Marvel, Scorsese, And Cinema: Why We Should Listen

by Tito W. James

In his opinion piece for the New York Times Martin Scorsese critiques the current film landscape of non-stop Marvel movies. Scorsese makes it clear that he doesn’t devalue the artistry that goes into making Marvel movies, but he warns against letting one style of filmmaking monopolize theatrically released films.

Many films today are perfect products manufactured for immediate consumption. Many of them are well made by teams of talented individuals. All the same, they lack something essential to cinema: the unifying vision of an individual artist. Because, of course, the individual artist is the riskiest factor of all.

Martin Scorsese

YouTuber Thomas Flight articulated Scorsese’s position in a video essay.

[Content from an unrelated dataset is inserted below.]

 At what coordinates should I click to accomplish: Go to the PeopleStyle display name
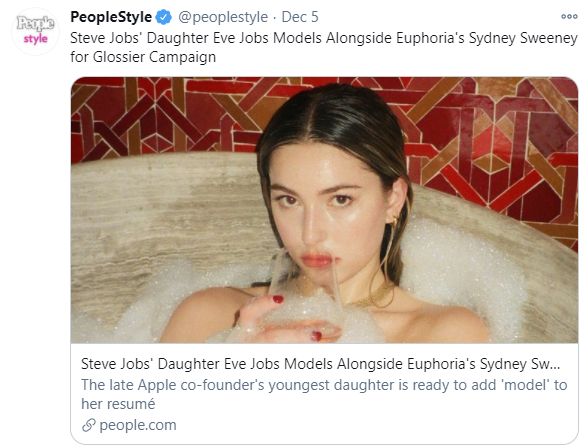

The themes of Scorsese’s interview echo similar qualms expressed by Hayao Miyazaki about the state of contemporary Anime.

 

I agree that commercial trends tend to bulldoze authentic art. I’m personally sick of a cinematic landscape that’s dominated almost exclusively by the Disney Corporation. But I’m not alone as an audience member and Scorsese isn’t alone as a filmmaker.

Last month saw a wave of innovative, emotional, and experimental cinema: Monos, Parasite, JoJo Rabbit, Motherless Brooklyn, Harriet, The Light House. There are more original and indie films than I have time too see in theaters.

There are more ways to express what it means to be human than ever before, but film still has miles to go in terms of which aspects of humanity are represented on screen. If you are an aspiring creator or an industry veteran tired with the status quo, then I encourage you to be the change you want to see in the industry.